Das Arbeitsgericht Lüneburg stellte mit Beschluss vom 17.08.2023 fest, dass der Spruch der Einigungsstelle unwirksam ist. Die Einigungsstelle war mangels Vorliegens eines Mitbestimmungsrechte nicht zuständig gewesen. Die hiergegen von dem Betriebsrat gerichtete Beschwerde wurde vom Landesarbeitsgericht zurückgewiesen.
Ein gesetzliches Mitbestimmungsrecht nach § 87 Abs. 1 Betriebsverfassungsgesetz (BetrVG )besteht nicht, insbesondere ergibt sich aus § 87 Abs. 1 Nr. 5 BetrVG kein Mitbestimmungsrecht des Betriebsrats über die Höhe von Urlaubsansprüchen. Zwar entspricht es ständiger Rechtsprechung des Bundesarbeitsgerichts, dass eine Erweiterung von Mitbestimmungsrechten über die bestehenden gesetzlichen Regelungen hinaus durch Tarifvertrag möglich ist, wovon auch das Arbeitsgericht stillschweigend ausgegangen war. Aus dem Bestehen eines zwingenden Mitbestimmungsrechts nach § 87 Abs. 1 BetrVG folgt regelmäßig auch ein entsprechendes Initiativrecht des Betriebsrates, mit dem er eine entsprechende betriebliche Regelung ggf. durch Spruch der Einigungsstelle durchsetzen kann. Allerdings gilt dies nicht in Bezug auf die Einführung freiwilliger Leistungen. Ob bezüglich der Gewährung zusätzlicher Urlaubstage, für die im Tarifvertrag selbst kein Maßstab angelegt ist, ein Initiativrecht deswegen ausscheidet, konnte dahinstehen.
Im Ergebnis ist aus § 12 I A Nr. 10 BMTV kein erzwingbares Mitbestimmungsrecht des Betriebsrates zur Regelung eines Zusatzurlaubes für langjährig Beschäftigte abzuleiten. Die Auslegung des Wortlautes der Tarifvorschrift führte zu keinem eindeutigen Ergebnis. Zweifel daran, dass eine erzwingbare Mitbestimmung des Betriebsrats gewollt war, ergaben sich u.a. aus der weiteren Tarifgeschichte: In der Zeit von März 1979 bis Januar 2005 war in § 3 III BMTV ein tariflicher Anspruch von Arbeitnehmern ab dem vollendeten 60. Lebensjahr auf eine „zusätzliche Freistellung“ von 18 Arbeitstagen enthalten.
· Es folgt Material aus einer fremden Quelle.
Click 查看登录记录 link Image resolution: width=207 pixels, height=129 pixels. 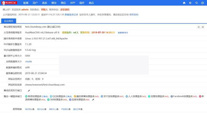pos(71,14)
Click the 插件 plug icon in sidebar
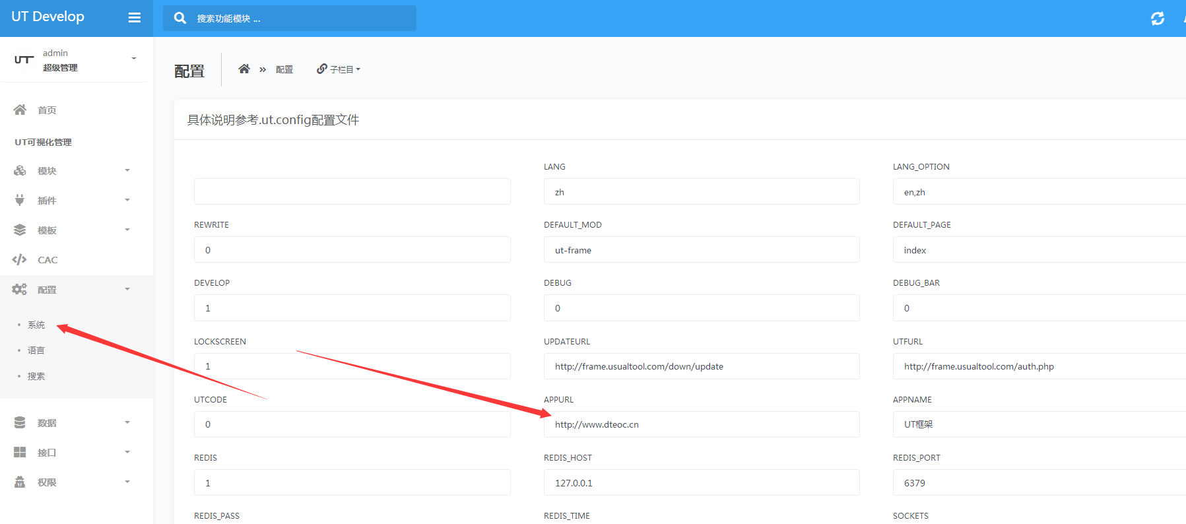Image resolution: width=1186 pixels, height=524 pixels. click(x=20, y=200)
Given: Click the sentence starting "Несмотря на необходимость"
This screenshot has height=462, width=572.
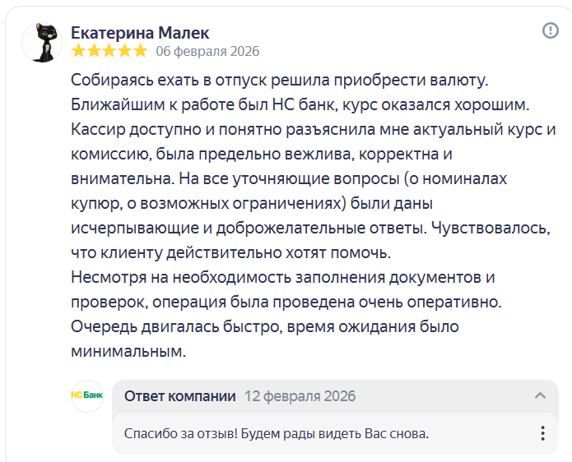Looking at the screenshot, I should [x=282, y=277].
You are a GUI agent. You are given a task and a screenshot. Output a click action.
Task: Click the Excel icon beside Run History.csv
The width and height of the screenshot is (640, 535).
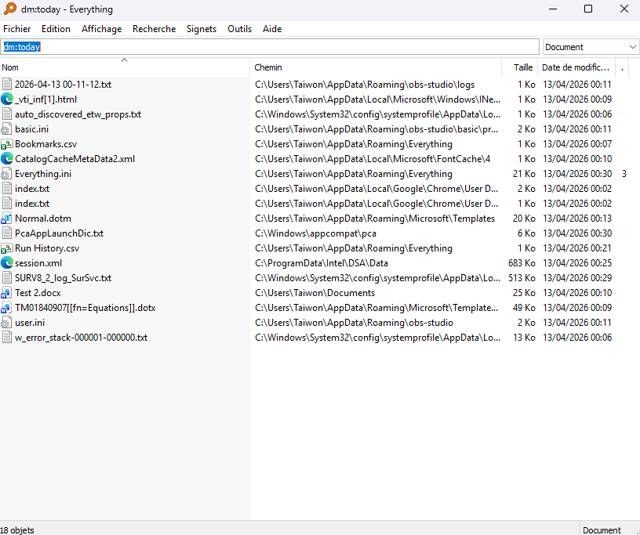coord(8,248)
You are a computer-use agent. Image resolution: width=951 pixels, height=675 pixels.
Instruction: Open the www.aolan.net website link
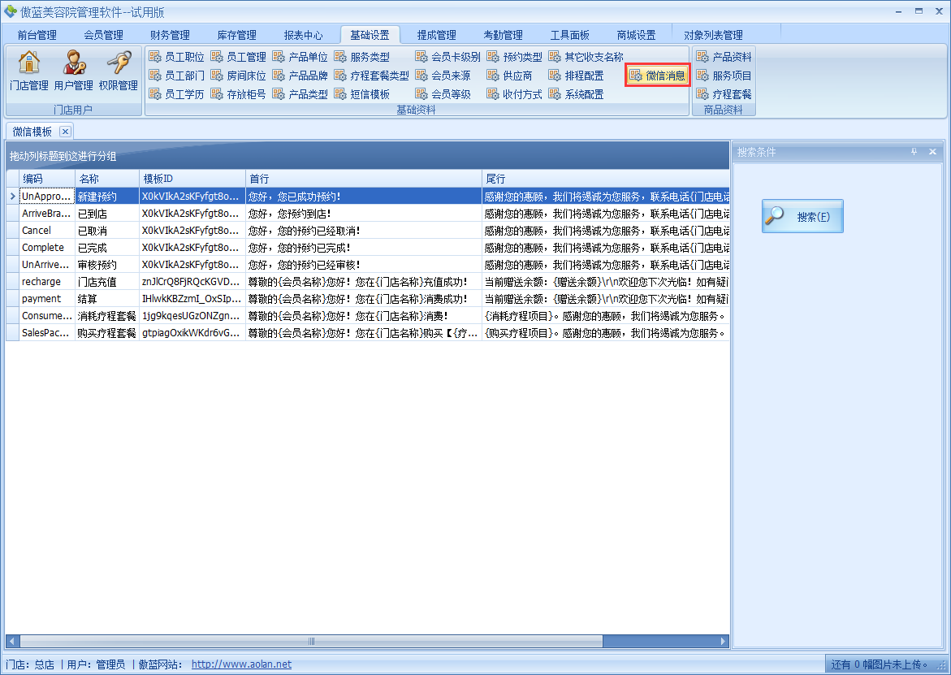[241, 664]
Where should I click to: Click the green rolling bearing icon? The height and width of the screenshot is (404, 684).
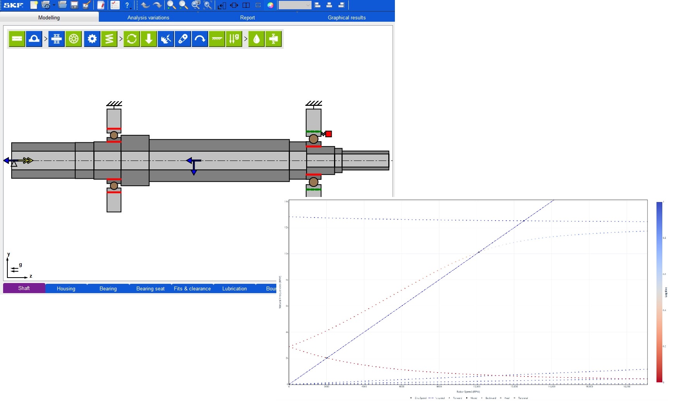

Allerdings wurde § 11 BMTV im Jahr 1979 eben nicht gestrichen. Auch im Zusammenhang mit tariflichen Altersteilzeitregelungen wurde § 12 I A Nr. 10 BMTV nicht aufgehoben. Nach ständiger Formulierung des Bundesarbeitsgerichts kann in Zweifelsfällen auch die Tarifpraxis zur Auslegung einer Tarifnorm herangezogen werden. Diesbezüglich war festzustellen, dass der Betriebsrat auch etwa aus der jüngeren Vergangenheit, etwa ab den 1980er Jahren keine Fälle hatte belegen können, wonach ein Betriebsrat eine Betriebsvereinbarung nach § 12 BMTV unter Berufung auf ein zwingendes Mitbestimmungsrecht durchgesetzt hatte.